あれ??と首をかしげていると、ちとせからメッセージがあった。
『今グループ通話中だからちょっと待ってて!』
どうやら他の友達と連絡をしているそうだ。なので、僕は邪魔しちゃ悪いと思い。
『わかった、ゆっくりでいいから終わったら連絡してね!』
と返事を返して、寝る準備を先にすべて済ませてしまうことにした。
歯磨きを終えて、再び自室に戻ると、スマホの通知のランプが点滅していた。
スマホを開いて通知を確認すると、LANEの通知で『ユミが、あなたを【幸せなグループ】に招待しました』という通知が表示されていた。
何だろうと思い、LANEを開いて、ちとせの個人チャットを確認する。すると、ちとせからメッセージが届いており、『にとお兄ちゃん!クループ入って通話来て!』とメッセージが届いていた。どうやらグループ通話が盛り上がっているため、中々通話が終わらないと判断したちとせは、俺をグループ通話に入れてしまおうと考えたのだろう。
僕は、グループ招待枠にある【幸せなグループ】のアイコンと名前を見て、少し躊躇った。アイコンは、手を拝んでいる女の子の画像になっており、ハートマークとキラキラマークがちりばめられていた。見た目だけだと、まるで宗教の勧誘みたいな怪しいグループ名とアイコンであったが、ちとせが誘ってきたグループなのでまあそういった類ではないのであろう。
僕は意を決して、【幸せなグループ】の招待通知の下にある。「参加」ボタンをタップした。
グループに参加すると、【幸せなグループ】(10)と書かれていた。どうやら、ここには、俺とちとせを含めて10人のメンバーがいるようだ。

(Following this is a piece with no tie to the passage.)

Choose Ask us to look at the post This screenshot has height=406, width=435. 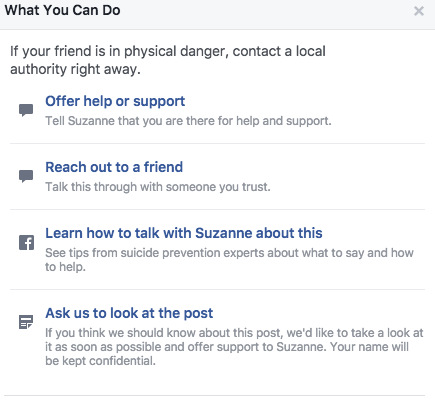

グループのメンバーの一覧を確認すると、俺の知らない人ばかりで思わず頬が引きつってしまう。ニート生活を送っている僕にとっては、初対面の人と通話で会話をするのは、労力がいるものなのだ。さらにいえば、ちとせが仲の良いメンバーであるならば尚更気を使わなければならない。
すると、グループ内のチャットでちとせが発言をした。
『通話カモン!』
僕をメッション付きで送ってきたメッセージに、『わかった』と返して、通話ボタンを押した。
会話に入ると、通話には、僕とちとせを含む5人が通話に参加していた。
既に何かの話題で盛り上がっているようで、ちとせの笑い声と、男女の話し声が聞こえてきた。
話に入るタイミングを逃して、しばらく様子を窺っていると、ちとせが僕の存在に気が付いたのか声を発した。
『にとお兄ちゃん!やっほ~』
「や、やっほ~・・・」
初めて声を発したので、かなり小声で自信のない声になってしまった。
『こんばんは~初めまして』
『初めまして!』
続いて、女性の声と野太い男性の声が聞こえてきた。
「初めまして、
やはり初対面の人はどうしても緊張してしまう。ちとせがいるが、やはりどこか一つ距離を置いた感じの対応になってしまう。
『よろしく~にとりさん!』
柔和な口調でそう言って来てくれたのは、ボーイッシュな女性をアイコンにしているaoiと表記されている女性であった。
『うん、よろしく!』
もう一人は、自撮りの写真ではあるが…随分と顔の部分を編集しており、地顔の原型を留めていないアイコンに遼平という名前で野太い声の男性であった。
『にとお兄ちゃん!あおいちゃんと遼ちゃんはカレカノなんだよ!』
「あぁ、そうなんだ」
初対面でいきなりぶっこんできたなぁ…
『そうで~す!』
『はい~付き合ってまーす!』
堂々と和気あいあいとして恥じらいを全く見せていないことからも、付き合って結構経っているのが初対面の僕でも受け取ることが出来た。
こうして、初めてのグループ通話に参加した僕は、ちとせの受け答えに参加しつつ、時間を費やしていったのであった。